Rede zum Haushaltsplan 2022

Ich bedanke mich, auch im Namen meiner Fraktion, bei Marion Adams und Ihrem Team für den ausführlichen und verständlichen Haushaltsplan. In der vorliegenden über 350 Seiten umfassenden Auswertung steckt viel Energie, Fleiß und Detailgenauigkeit.

Wir wollen die Menschen, die diese Worte lesen oder anhören, heute nicht mit Details über den Haushaltsplan langweilen oder verwirren, deshalb werden wir nicht das tun, was wir ursprünglich vorhatten, also Teilhaushalt um Teilhaushalt diskutieren. Bürger unserer Stadt, die mehr Details über den Haushalt wissen wollen, können sich gerne auf den bekannten Wegen an die Aktive Liste wenden und ihre Fragen stellen – oder Ende April unserem 1. Keller-Talk beiwohnen, falls wir bis dahin wieder Veranstaltungen abhalten dürfen. 

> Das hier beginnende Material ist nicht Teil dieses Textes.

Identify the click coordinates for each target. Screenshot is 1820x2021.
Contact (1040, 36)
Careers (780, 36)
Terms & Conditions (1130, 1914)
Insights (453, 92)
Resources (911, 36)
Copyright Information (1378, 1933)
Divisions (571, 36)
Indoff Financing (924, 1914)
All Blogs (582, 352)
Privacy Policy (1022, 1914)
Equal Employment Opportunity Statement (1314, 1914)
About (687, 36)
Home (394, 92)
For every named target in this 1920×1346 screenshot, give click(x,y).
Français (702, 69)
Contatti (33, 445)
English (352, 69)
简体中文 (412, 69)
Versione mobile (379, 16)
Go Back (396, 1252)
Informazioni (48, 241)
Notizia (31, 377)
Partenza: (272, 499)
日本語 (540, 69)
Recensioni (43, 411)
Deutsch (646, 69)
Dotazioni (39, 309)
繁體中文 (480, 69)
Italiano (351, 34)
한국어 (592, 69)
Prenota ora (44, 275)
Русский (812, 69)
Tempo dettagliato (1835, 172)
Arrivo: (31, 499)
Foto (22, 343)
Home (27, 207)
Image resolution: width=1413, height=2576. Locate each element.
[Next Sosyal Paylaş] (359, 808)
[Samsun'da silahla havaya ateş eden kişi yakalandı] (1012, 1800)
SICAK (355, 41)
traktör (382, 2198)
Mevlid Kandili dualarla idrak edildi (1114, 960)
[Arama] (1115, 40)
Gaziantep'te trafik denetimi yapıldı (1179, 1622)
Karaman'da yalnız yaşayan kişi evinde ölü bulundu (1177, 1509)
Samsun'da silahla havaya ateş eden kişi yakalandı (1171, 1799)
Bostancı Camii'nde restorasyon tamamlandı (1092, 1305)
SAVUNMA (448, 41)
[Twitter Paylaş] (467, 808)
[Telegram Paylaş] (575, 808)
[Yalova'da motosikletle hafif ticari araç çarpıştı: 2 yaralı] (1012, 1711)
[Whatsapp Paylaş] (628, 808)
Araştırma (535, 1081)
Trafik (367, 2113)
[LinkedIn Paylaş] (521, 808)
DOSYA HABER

Also gibt es heute nicht das angedachte Zahlenspiel, die Suche nach Einsparpotenzialen, nicht die detaillierte Diskussion um Abschreibungen oder Auflösungen von Zuschüssen. Wir möchten in dieser besonderen Situation jedoch unsere grundsätzlichen Gedanken zum Haushalt übermitteln und den Blick auf Dinge legen, die fast schon grundsätzlich nicht gut laufen.  Wir glauben, dass die Menschen wissen sollten, was ein Haushalt aussagt und was nicht. Wir glauben auch, dass das „weiter so“ nicht der richtige Weg ist. Er war es nicht vor Corona, und er wird es nach Corona noch viel weniger sein.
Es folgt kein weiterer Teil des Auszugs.